There are two specific knowledge gaps in this field: there is limited evidence on the long-term retention and application of skills acquired through adaptive e-learning in short-term workshop settings, and the learner experience in personalized adaptive e-learning environments, especially in non-traditional educational settings such as workshops, is under-explored. In this respect, this study intended to evaluate the adaptive e-learning role and effectiveness in improving learning outcomes during the online workshops and to dissect participants' experiences and perceptions of adaptive e-learning within these contexts.
Materials & Methods
Study Design
This study employed an explanatory mixed-method design, combining both quantitative and qualitative approaches. The first phase was a cross-sectional quantitative study, followed by a qualitative phase.
Study Setting
The study was conducted within the Department of Community Medicine.
Study Duration
The study spanned a period of five months.
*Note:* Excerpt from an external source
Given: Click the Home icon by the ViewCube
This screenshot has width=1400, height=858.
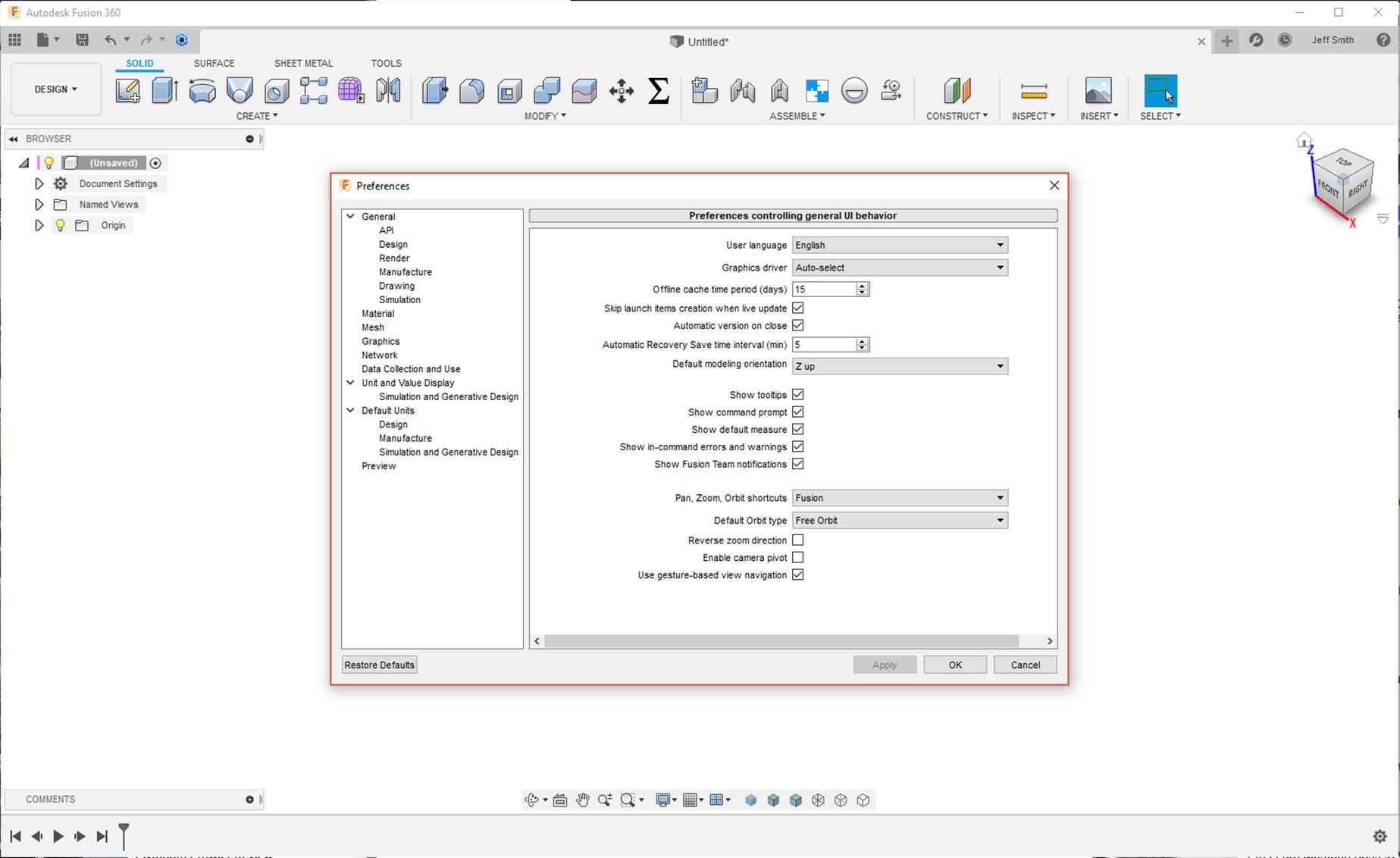Looking at the screenshot, I should pyautogui.click(x=1304, y=140).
Sample Size and Participants
A total of 74 participants, consisting of faculty members and postgraduate students from the Department of Community Medicine, and other researchers enrolled in an online workshop on systematic review and meta-analysis, took part in the study.
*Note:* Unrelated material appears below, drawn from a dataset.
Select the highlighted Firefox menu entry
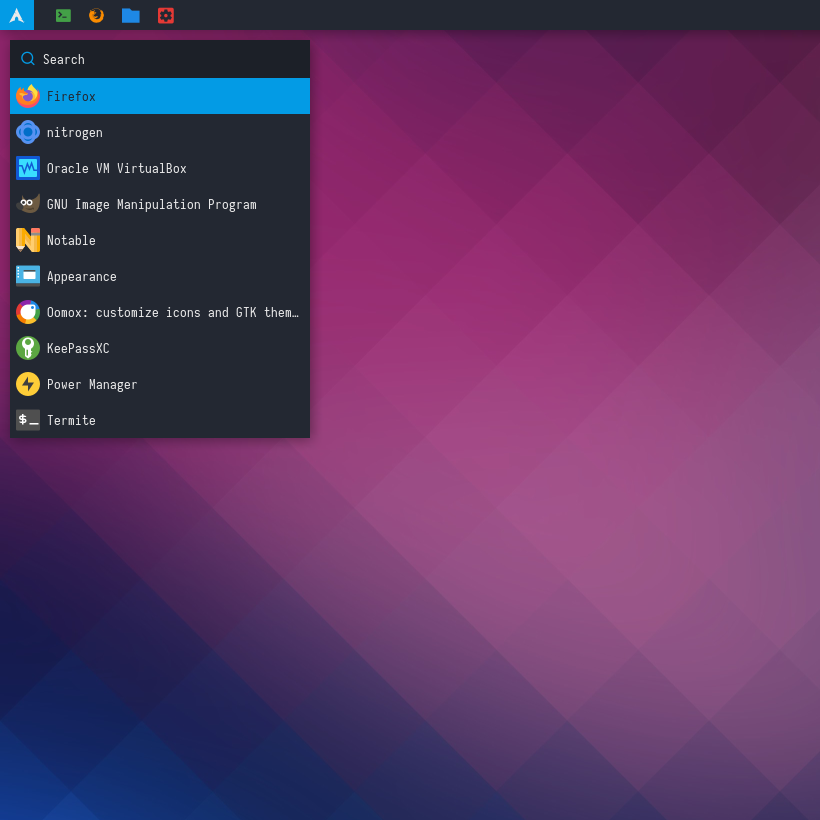 (x=160, y=96)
Phase-1: Quantitative Phase
Study Design: The quantitative phase was a crosssectional study focused on assessing participants' learning outcomes through pre- and post-tests.
Study Procedure: The online workshop was divided into two sessions. The first session was conducted live, while the second session involved recorded video content. There was a one-week interval between the two sessions. Participants were randomly assigned to two groups. Group A received the recorded video content immediately after the live session, while Group B received the recorded content only after completing the post-test. Pre-tests were conducted four days prior to the start of each session, and post-tests were administered four days after the completion of each session. The study assessed the impact of the timing of video content delivery on learning outcomes by comparing post-test scores between the two groups. Participant engagement, including attendance in the live session, frequency of video viewing, and the number of views, was monitored using Google Drive analytics.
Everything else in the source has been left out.